_Task details_.
The copy must hold exactly the lines from the one with "Image resolution: width=1312" through the end of the listing below, and nothing else, with no pictures.

_The data_.
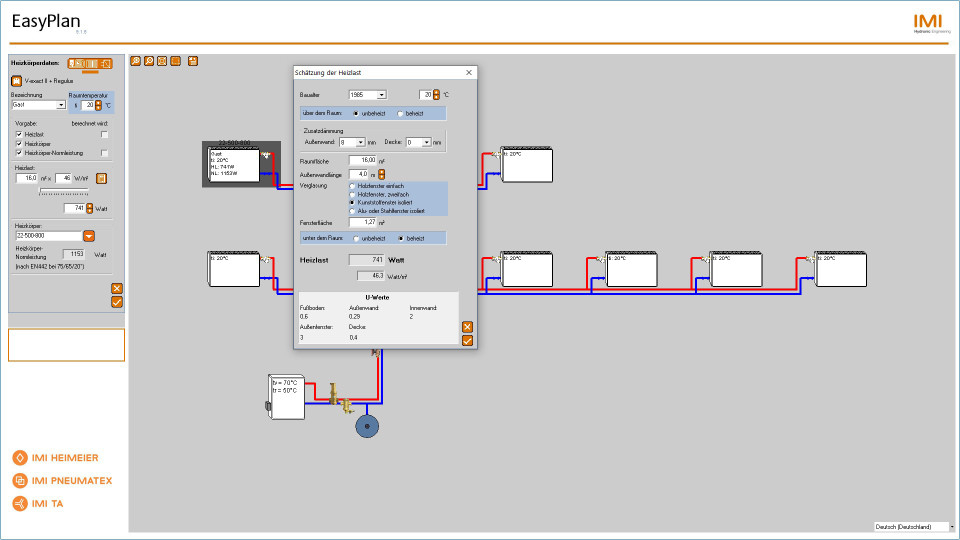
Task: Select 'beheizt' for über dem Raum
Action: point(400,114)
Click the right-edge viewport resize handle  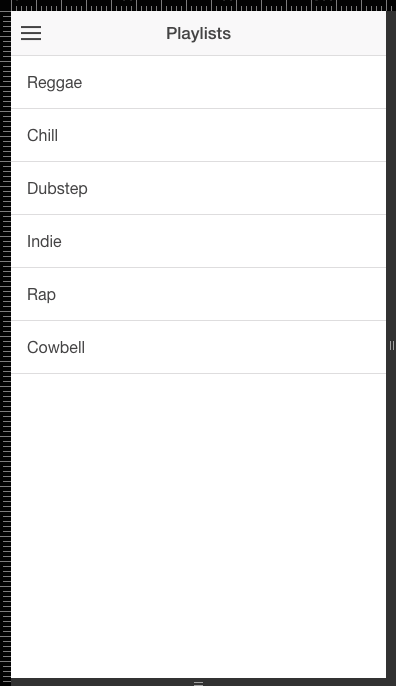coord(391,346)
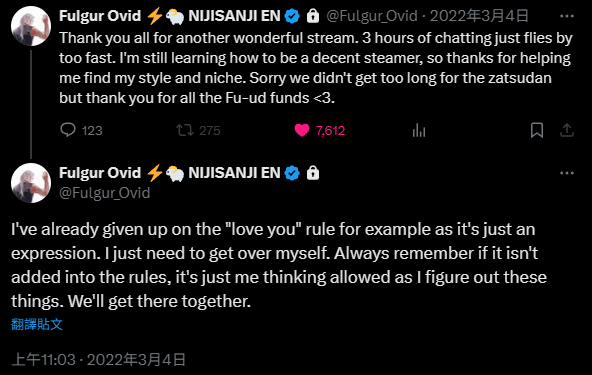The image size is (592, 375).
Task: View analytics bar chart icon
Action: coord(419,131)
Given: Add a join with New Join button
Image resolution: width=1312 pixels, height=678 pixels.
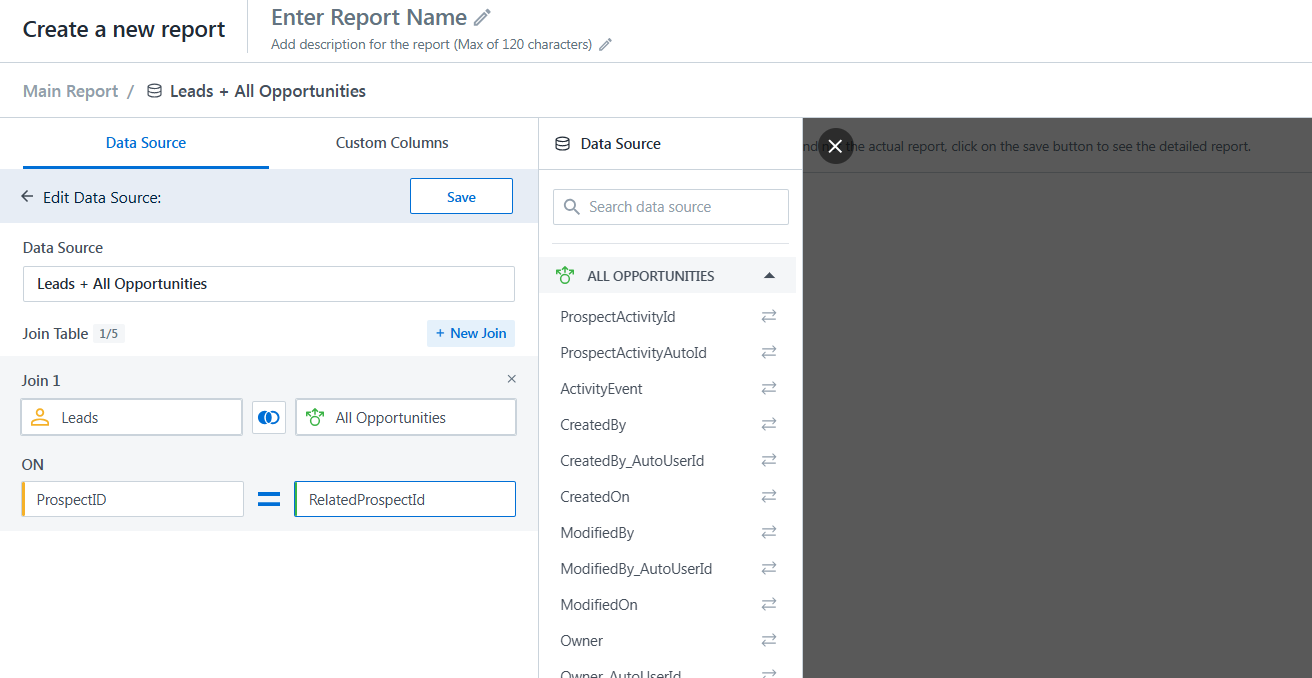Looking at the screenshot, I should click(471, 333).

_Output for this exercise_.
Image resolution: width=1312 pixels, height=678 pixels.
Looking at the screenshot, I should click(471, 333).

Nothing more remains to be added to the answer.